• Task requirements: Copy the result of filtering the entries below for lines that include the string "computer".
*** The data Section Begins ***
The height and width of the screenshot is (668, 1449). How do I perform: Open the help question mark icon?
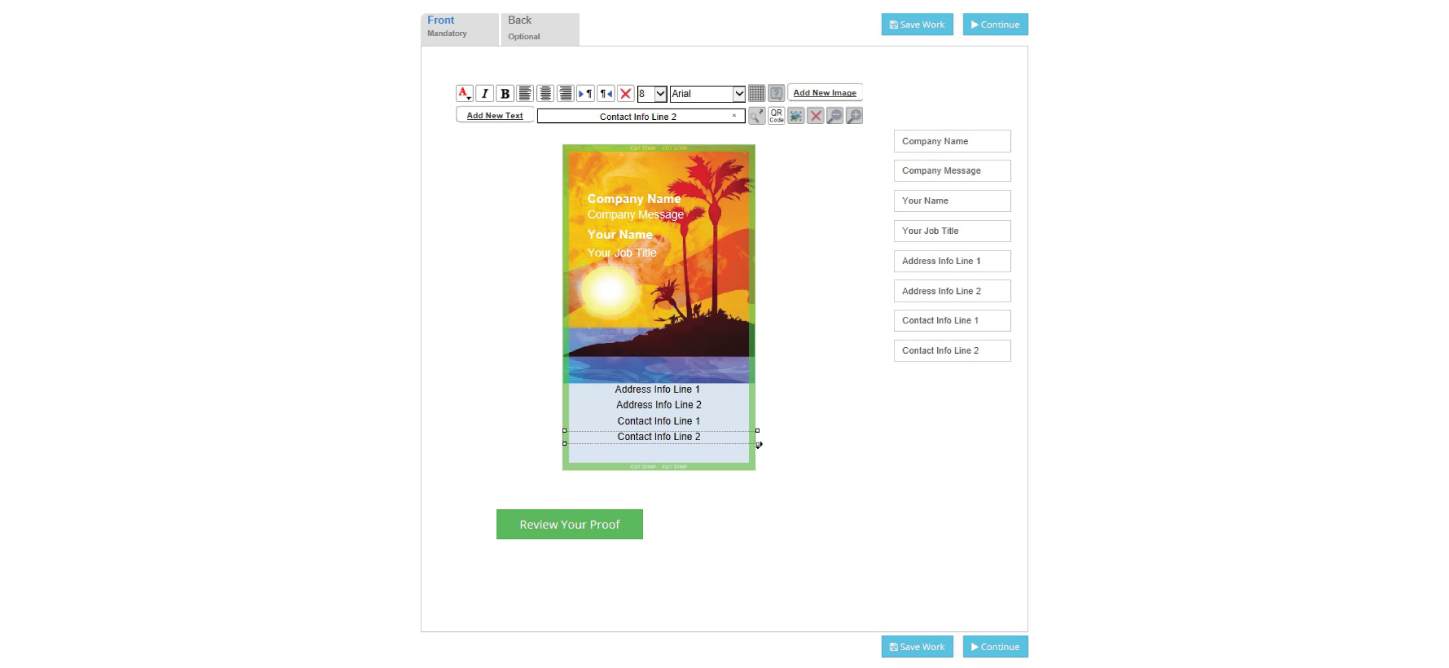click(x=776, y=93)
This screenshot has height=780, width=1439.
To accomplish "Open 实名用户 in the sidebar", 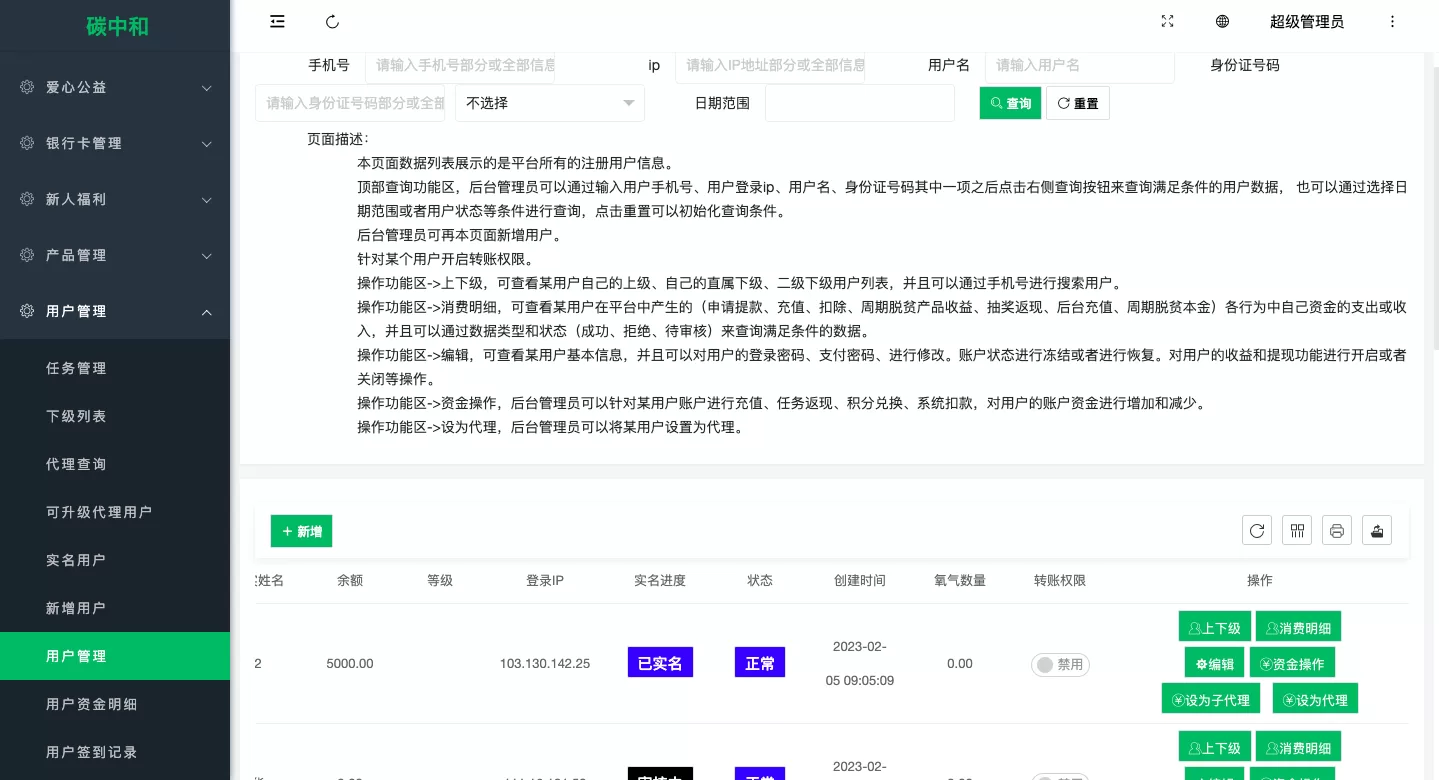I will tap(76, 560).
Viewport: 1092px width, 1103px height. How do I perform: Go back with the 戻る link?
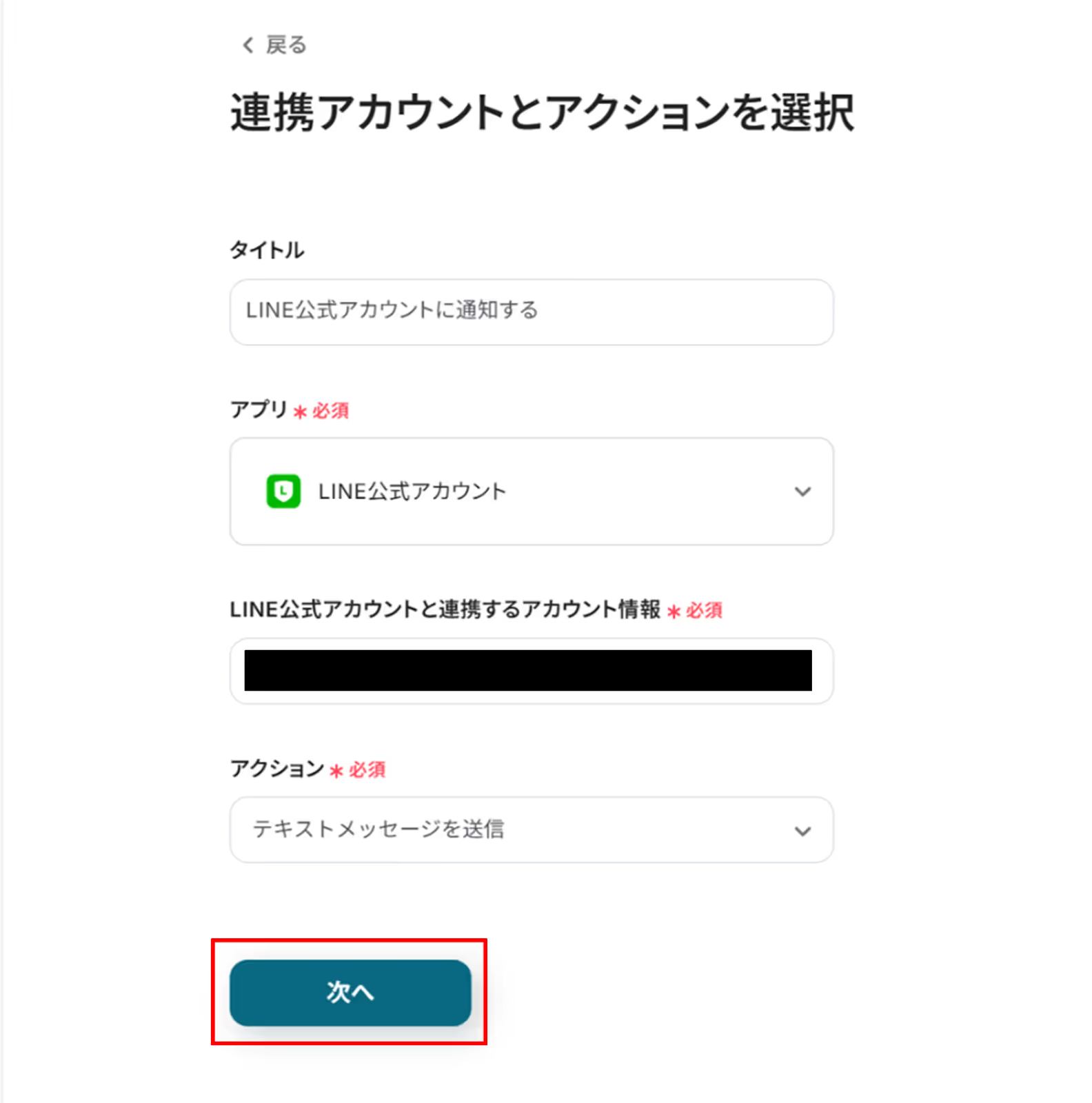click(x=274, y=45)
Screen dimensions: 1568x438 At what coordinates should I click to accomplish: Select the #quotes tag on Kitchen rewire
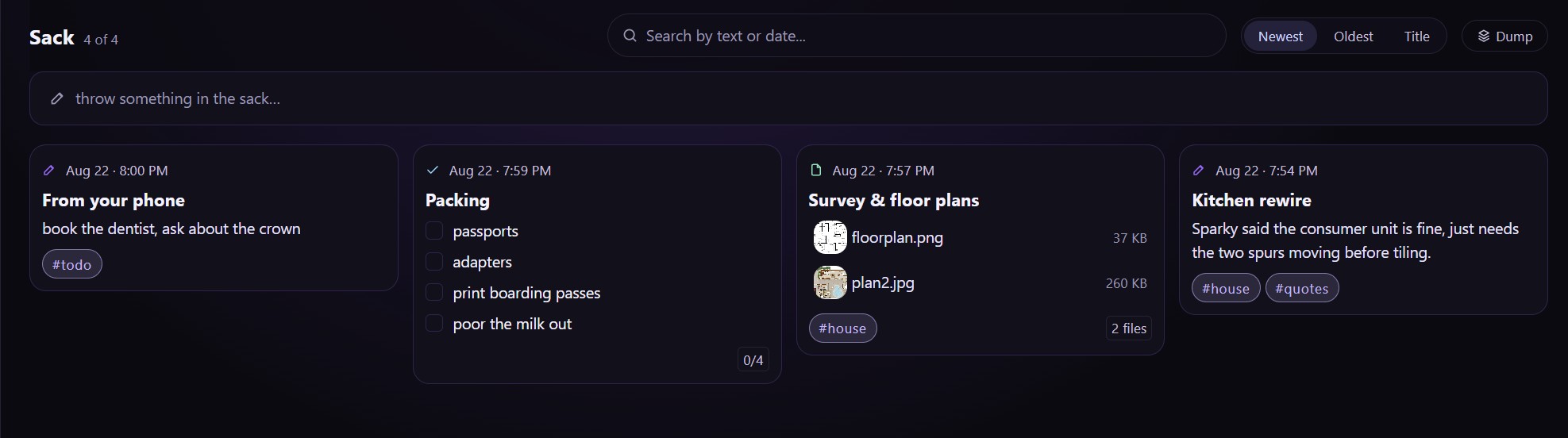tap(1301, 289)
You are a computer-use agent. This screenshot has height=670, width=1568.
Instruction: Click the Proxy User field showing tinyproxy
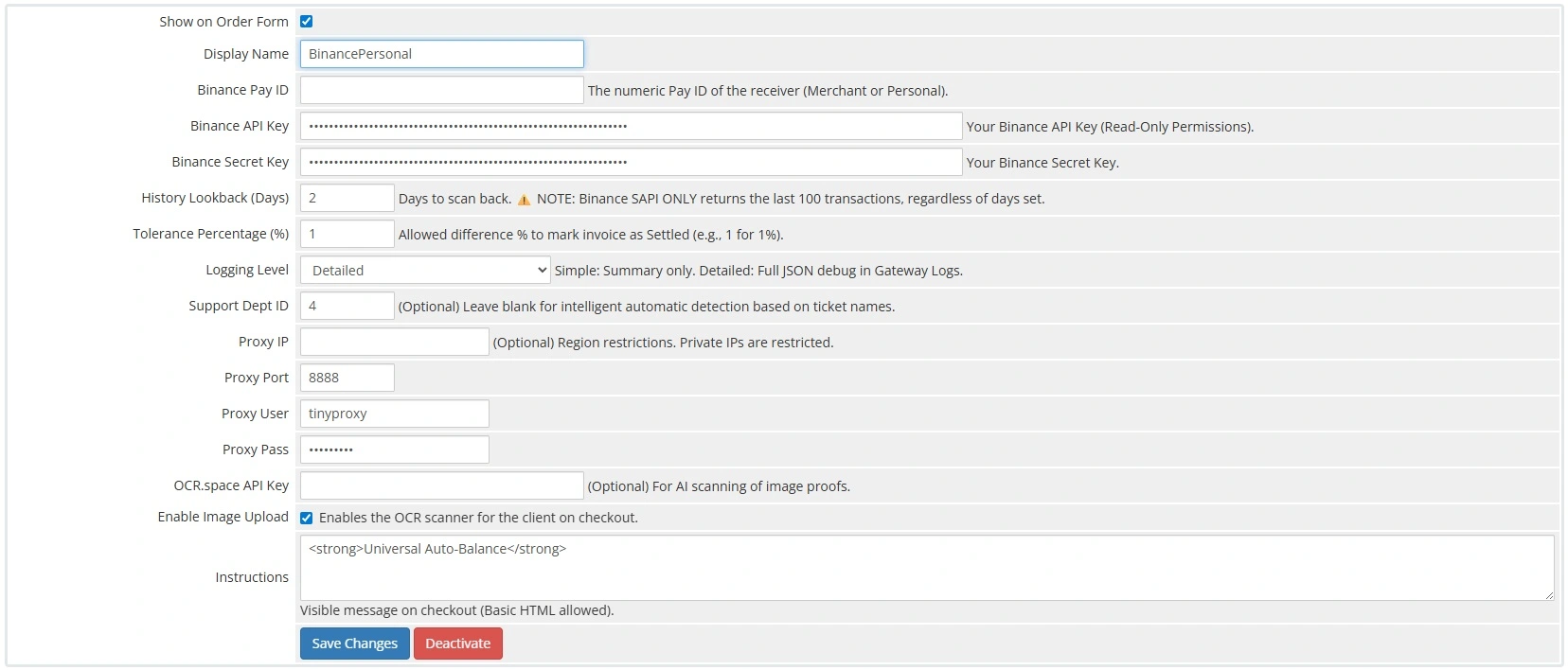point(393,414)
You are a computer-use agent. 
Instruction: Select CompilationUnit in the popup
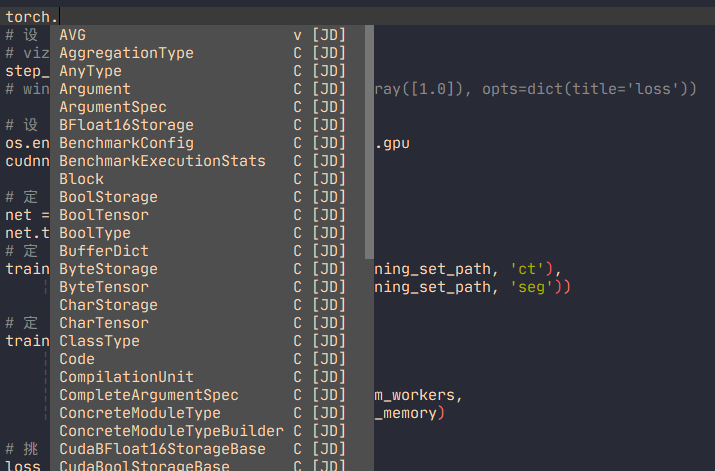126,377
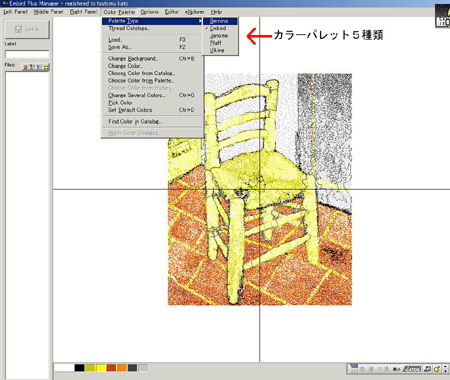Click the flag icon in the status toolbar
450x380 pixels.
(353, 369)
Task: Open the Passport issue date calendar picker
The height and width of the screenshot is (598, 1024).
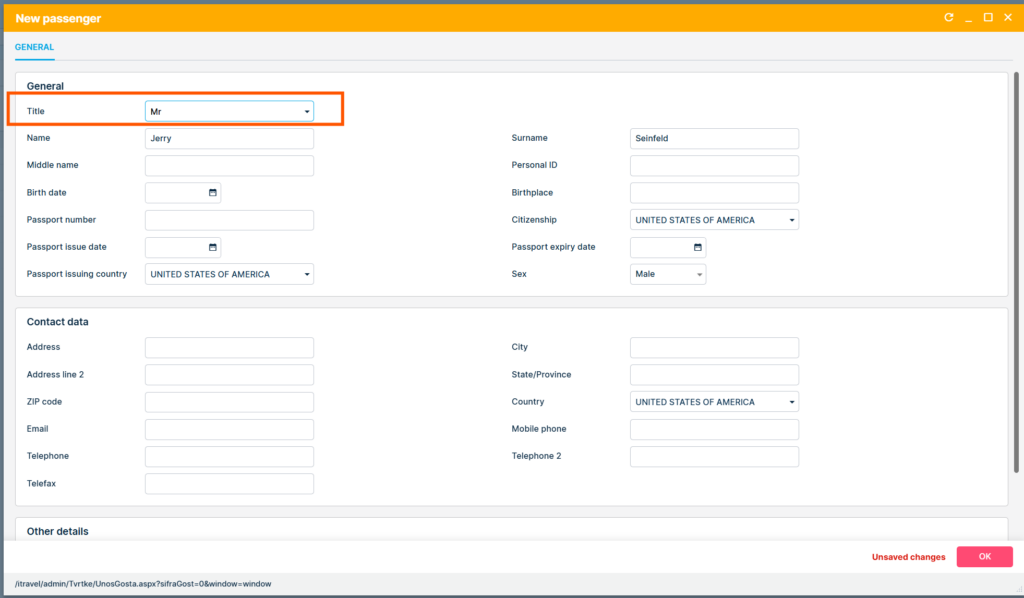Action: coord(213,247)
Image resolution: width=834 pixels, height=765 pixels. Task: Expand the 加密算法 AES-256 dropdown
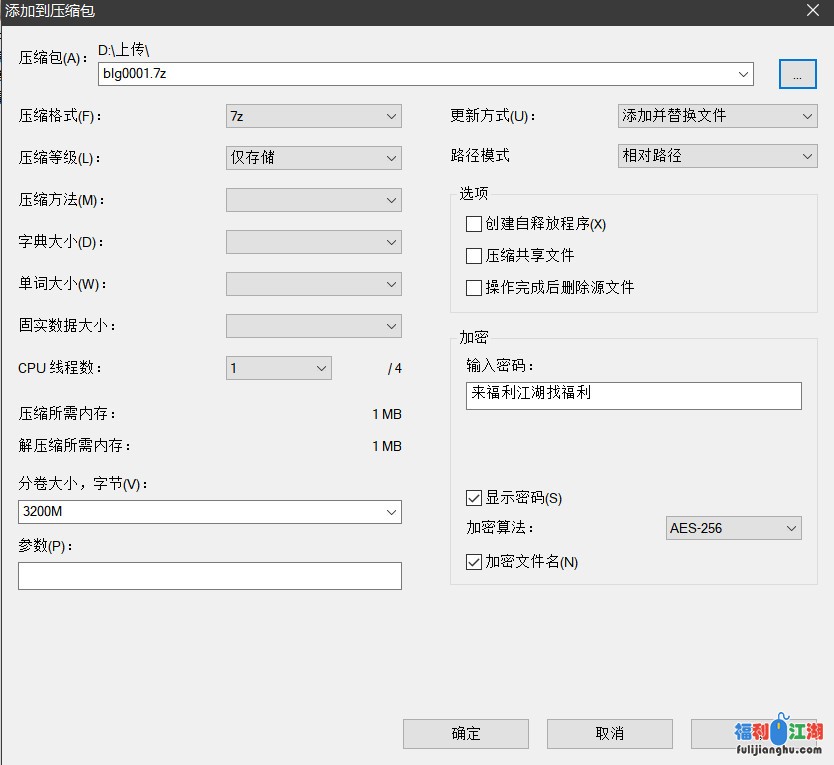tap(791, 528)
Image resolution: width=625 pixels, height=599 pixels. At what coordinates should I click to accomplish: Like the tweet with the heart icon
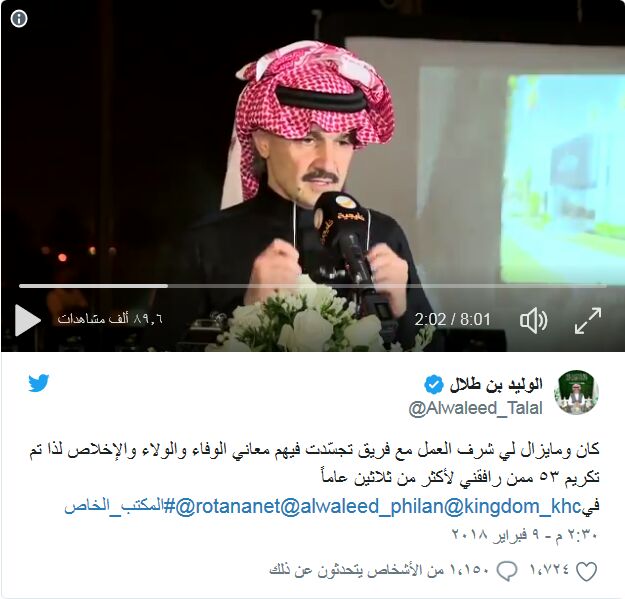click(x=587, y=571)
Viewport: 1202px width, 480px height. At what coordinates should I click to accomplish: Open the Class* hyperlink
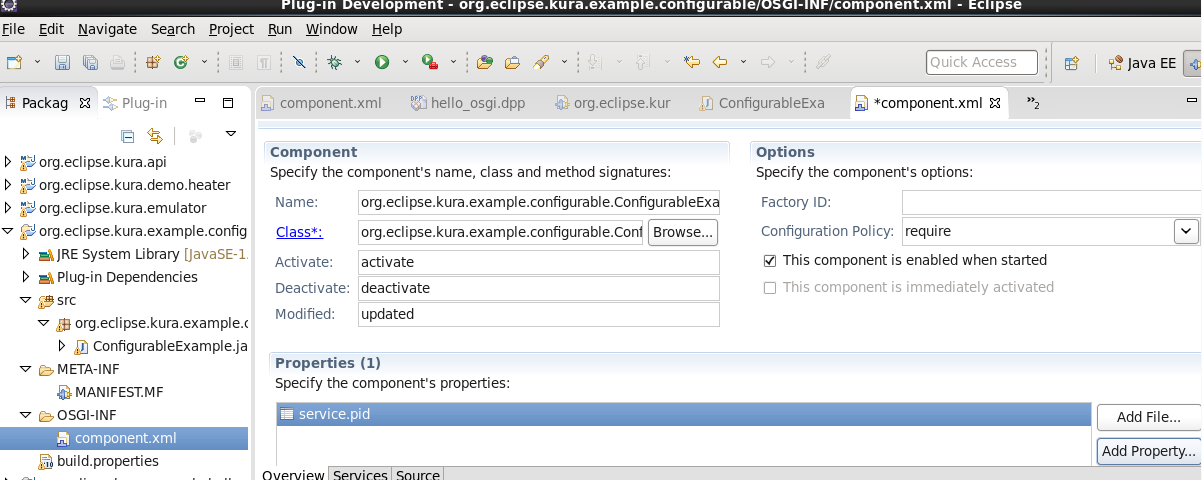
*** The data Section Ends ***
• Result:
You are a computer-use agent. This screenshot has height=670, width=1568.
You are a computer-use agent. 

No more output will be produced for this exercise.